Tag Archives: friends with benefits

Struggles Between Sexuality and the Self

A reader, Dp, just happened to ask me to maybe touch on the difference between a person’s sexuality and the person. He and I sort of look at the equation differently, I suppose, but it’s something I’ve been considering a lot.
I’ve placed a sexual encounters personal of late, trying to find that elusive friends-with-benefit situation that encapsulates someone brilliant, someone my style, and someone who nurtures both the same high libido I do while still being a passionate and creative lover who’s not afraid to cross a few proverbial lines in the sand.
I have a tall order to be met. I know it will be a frustrating search. I’m already frustrated, but I’m resolved. I’ve had responses accusing me of being a “shopping list” woman who’s out there for a trophy man rather than reality guy. That’s so not the case. I’m a reciprocal woman. I bring to the table everything I’m seeking in a partner. Absofuckinglutely. I deplore hypocrisy, and I do not ask for anything I’m not willing to provide, or that I haven’t provided in the past.

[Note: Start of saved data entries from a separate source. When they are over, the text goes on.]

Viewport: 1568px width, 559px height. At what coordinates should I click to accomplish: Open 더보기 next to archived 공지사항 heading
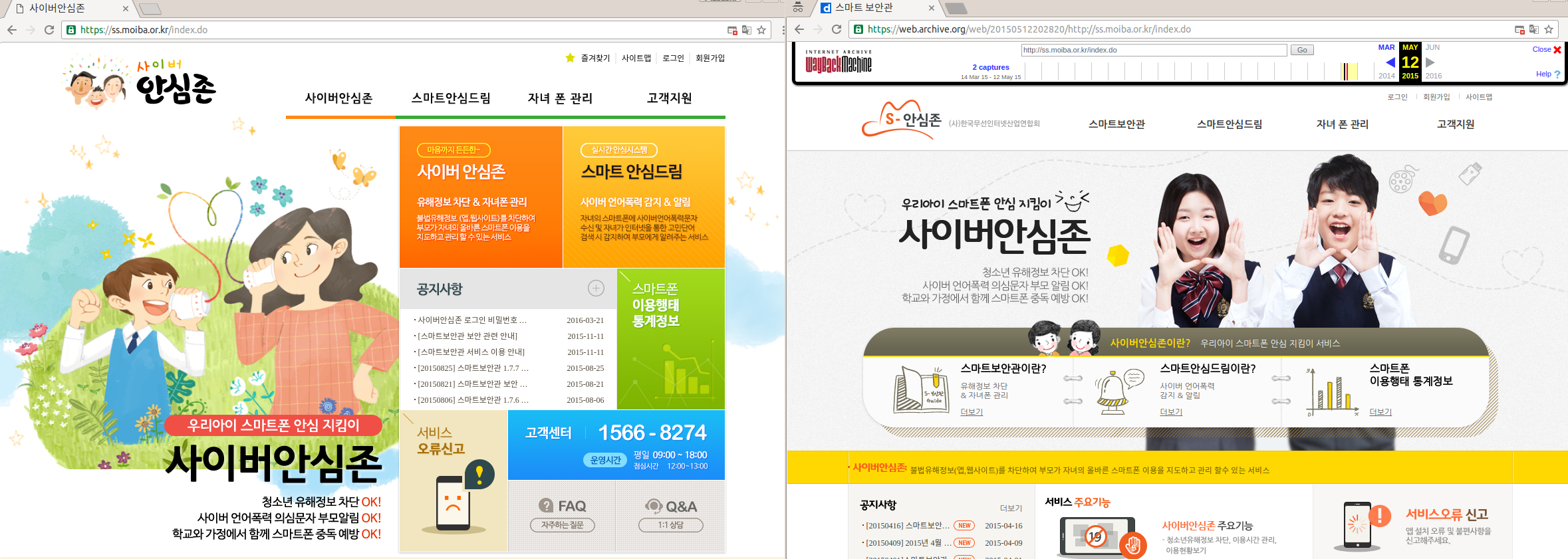coord(1011,508)
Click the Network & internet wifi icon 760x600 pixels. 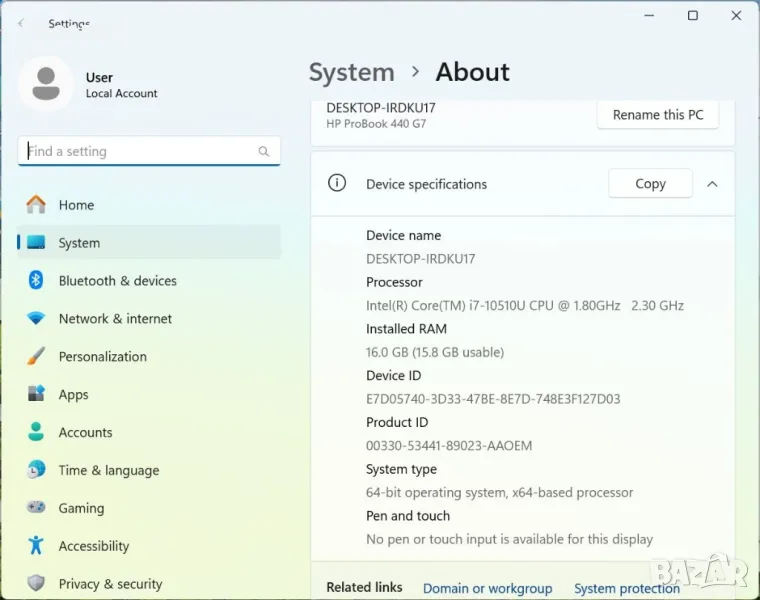point(36,319)
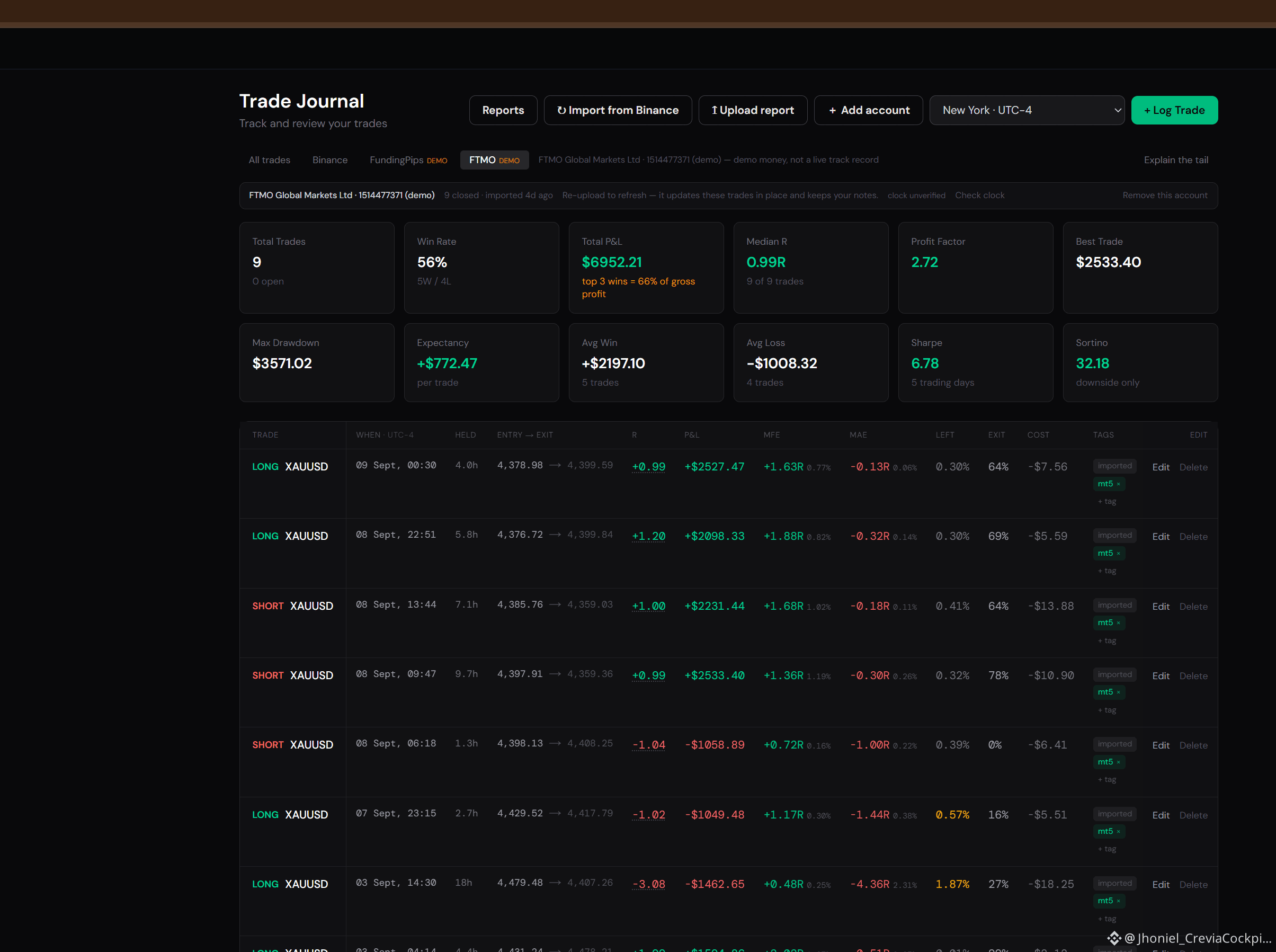Click the plus icon on Add account
Screen dimensions: 1276x952
pos(833,110)
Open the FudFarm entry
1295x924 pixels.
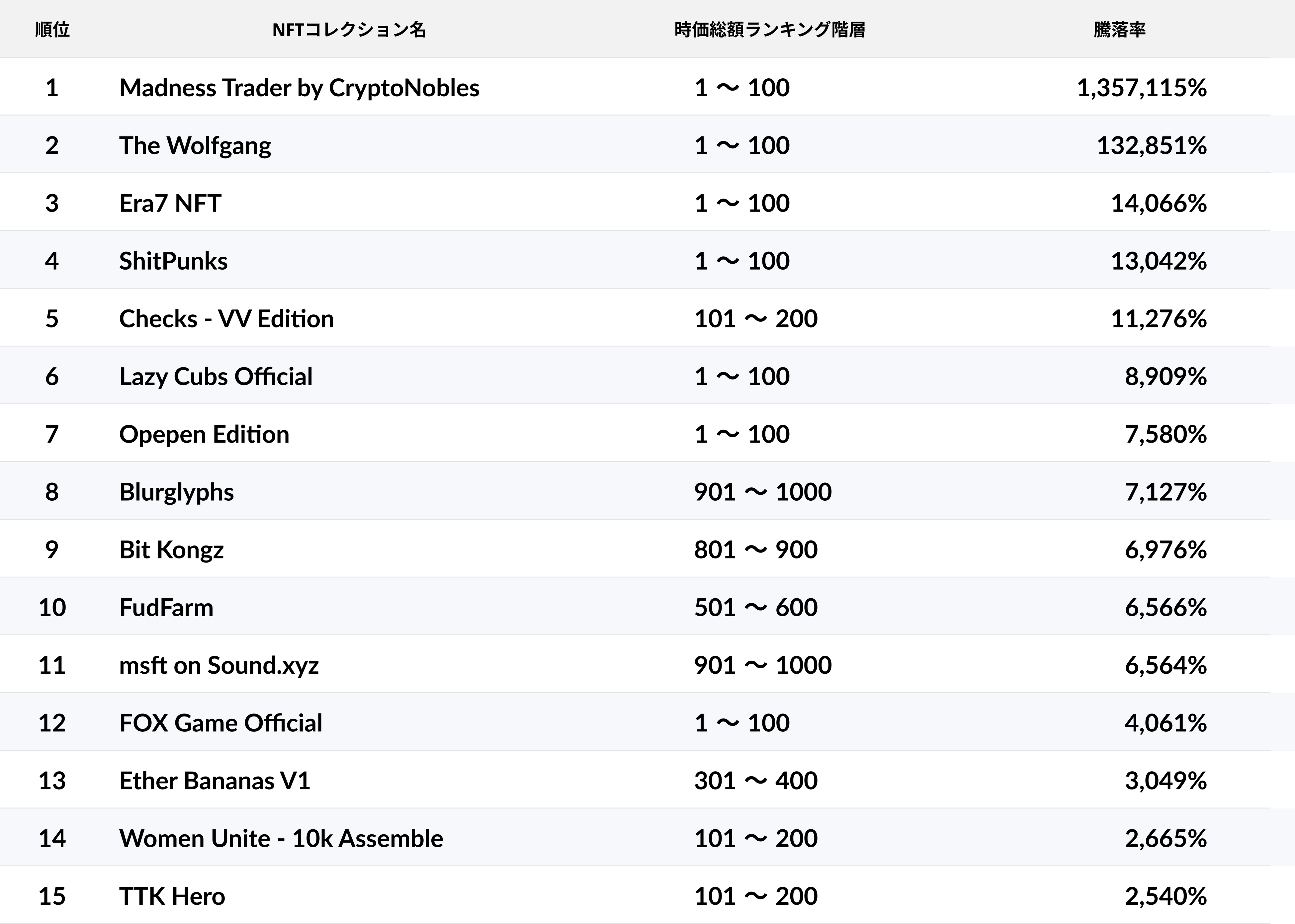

I’m sure there are a lot of people out there who are comfortable separating the sex they have with the people they are, but I’m not. The sex I have is as much a part of who I am as the girl who loves to bake for her office coworkers. I mean, it’s part of my identity. As much as I am a generous woman, I am a sexual one with a big love for intimacy and passion. I’m given to doting on partners, and I love selfishly receiving. I’m keen on orgasms. But I’m also keen on taking all night to get there sometimes. I seek power almost only in sexual exchanges, though sometimes in my life; but certainly there’s a part of me that does seek that power. To deny that she exists, or to wrongly assert she’s just a “mode” I operate under, would be to blatantly ignore a core part of who I can be, and often am.
But just because I enjoy power exchanges as part of sex doesn’t mean I can do without the smothering, doting affection of old-school intimacy. Because I can’t. Affection and intimacy are as important to me as any other facet of sex, whether it’s taking a good hard shagging or practicing an evening of switchery.
Born and raised Catholic, much of my life has been spent trying to get past the “Satan is waiting for you if you engage in sex” bullshit taught by a church who seeks to shame practitioners away from sex. It’s taken my whole life to realize that who I am when I am a sexual being, someone who’s getting shagged frequently, is a better person than the moral, abstaining girl that life sometimes induces me to be. I’m better all the way around when I’m getting laid. Simple.
The hardest thing I’ve had to learn to be in my lifetime is that woman I am when I’m having sex. Realizing that she’s not a bad person just because she likes to take it the way she does, or domme a fellow when the urge strikes, or tease and taunt a fella to the brink.
I’ve learned slowly over the years that I need to get past that mind-body connection. Past that place that distinguishes the mind over the body, or vice versa, and instead uses them both together to transcend mind/matter, which some of us believe has to happen for real “sexual union” to occur between lovers. Complicated, huh?
It’s one of the reasons that getting vocal about sex wound up being a huge turning point for me in taking my sexual experience to another level. By being less concerned about my volume, just allowing that natural reaction to occur, I somehow got past another level of hang-ups, got more into the now, less into the thought side of it all. It was, and is, such a struggle to override the person I was raised to be as I try to embrace the person I’ve discovered I am, all the while trying not judging the latter just because I was raised as the former.
How each of us gets to that point where we stop segregating who we are sexually with who we think we are morally, and realizing they don’t have to be separate people, that we can (and often are) both, is a struggle I think some of us will be fighting for our whole lives. There will be no easy answer to how you get to that point of accepting the coexistence of your sexuality and your morality, and the realization that one need not cancel out the other.
But the only way I know to do it? Stop stopping at our comfort zones. Stop assuming that just because you’ve always thought one way about sexuality that your mindset is correct. Stop assuming you know how a sexual act will or will not make you feel. Don’t presuppose things like bondage will never appeal to you, because the odds are mighty strong that, like the majority of people out there, who you truly are sexually is something that will be shifting and changing with the rest of you throughout your life. Embrace it. Most importantly, explore it.